YOUR TASKS »
(A) In the article about Ms. Noem's new smile, which consumer advocacy group is suing her for misleading advertising?
(B) Copy out the entries from the line containing "The image size is (1568, 782)." through the final line of the entries, both included.
--- START ARTICLE ---
The result seemed so much like a promotional infomercial that Travelers United, a consumer advocacy group, is suing Ms. Noem for misleading advertising, claiming she was effectively acting as a travel influencer. Vanity Fair wrote that the whole exercise was “blowing up in her face.”
Except for one thing. The teeth story is about a lot more than teeth.
As the race to be Donald J. Trump’s running mate heats up, Ms. Noem’s new smile reflects a tactical move that has as much to do with politics and psychology as it does with appearance.
“It’s all about her appeal to an audience of one,” Ron Bonjean, a Republican strategist, said. “The whole teeth thing almost looks like it was done for Trump to see. She is showing him she works well in front of the camera, that she has that star power he wants onstage with him, while fitting into the mode of women in the Trump universe.”
Mr. Trump was, after all, the president who often identified his staff members, especially members of the military, as coming from “central casting.” He now dresses almost entirely in the colors of the American flag. He reportedly liked women to “dress like women” — and, as Richard Thompson Ford, a law professor at Stanford University and the author of “Dress Codes: How the Laws of Fashion Made History,” said, “We know what that means to him.” It is reflected in the profile of almost every woman in the Trump orbit, including his family members and his former press secretary Kayleigh McEnany.
In this, Ms. Noem’s dental upgrade is simply the most recent step in what appears to be a yearslong makeover that has transformed her, more than any other woman on Mr. Trump’s shortlist, into what Samantha N. Sheppard, a professor of cinema and media studies at Cornell University, called “the perfect ornament for Trump.” Even beyond her popularity and credentials as a governor, and her MAGA platform, she offers an example of a certain kind of “Miss America-like white femininity,” Ms. Sheppard said, also reflected in Fox News anchors and that involves cascading hair, extensive eyelashes and a blinding smile.
--- END ARTICLE ---
--- START INFORMATION PROVIDED ---
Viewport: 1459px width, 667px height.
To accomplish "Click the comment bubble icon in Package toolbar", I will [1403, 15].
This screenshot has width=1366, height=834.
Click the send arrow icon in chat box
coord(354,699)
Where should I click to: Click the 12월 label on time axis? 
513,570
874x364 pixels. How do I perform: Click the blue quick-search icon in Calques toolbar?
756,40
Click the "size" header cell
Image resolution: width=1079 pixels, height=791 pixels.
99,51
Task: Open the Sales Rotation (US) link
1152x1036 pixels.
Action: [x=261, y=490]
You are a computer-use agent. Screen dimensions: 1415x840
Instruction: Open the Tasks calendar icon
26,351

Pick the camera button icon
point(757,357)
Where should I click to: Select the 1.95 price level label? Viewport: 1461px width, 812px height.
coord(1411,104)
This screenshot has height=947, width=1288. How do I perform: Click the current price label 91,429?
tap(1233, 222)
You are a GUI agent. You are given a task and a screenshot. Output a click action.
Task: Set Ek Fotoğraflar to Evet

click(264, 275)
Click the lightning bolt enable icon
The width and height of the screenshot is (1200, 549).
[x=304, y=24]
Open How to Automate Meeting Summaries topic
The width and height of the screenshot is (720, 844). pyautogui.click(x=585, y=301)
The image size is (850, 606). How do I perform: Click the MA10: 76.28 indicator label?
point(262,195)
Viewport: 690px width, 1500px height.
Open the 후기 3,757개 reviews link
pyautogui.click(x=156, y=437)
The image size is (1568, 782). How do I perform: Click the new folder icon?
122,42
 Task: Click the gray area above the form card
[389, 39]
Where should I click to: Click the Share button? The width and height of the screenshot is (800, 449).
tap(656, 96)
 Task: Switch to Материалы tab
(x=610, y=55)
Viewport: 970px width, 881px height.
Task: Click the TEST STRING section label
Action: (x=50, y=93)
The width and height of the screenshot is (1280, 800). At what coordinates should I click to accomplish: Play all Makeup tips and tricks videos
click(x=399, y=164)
--- END INFORMATION PROVIDED ---
RESPONSES TO THE EXERCISE »
(A) Travelers United

(B)
The image size is (1568, 782). How do I perform: Click the new folder icon?
122,42
 Task: Click the gray area above the form card
[389, 39]
Where should I click to: Click the Share button? The width and height of the screenshot is (800, 449).
tap(656, 96)
 Task: Switch to Материалы tab
(x=610, y=55)
Viewport: 970px width, 881px height.
Task: Click the TEST STRING section label
Action: (x=50, y=93)
The width and height of the screenshot is (1280, 800). At what coordinates should I click to accomplish: Play all Makeup tips and tricks videos
click(x=399, y=164)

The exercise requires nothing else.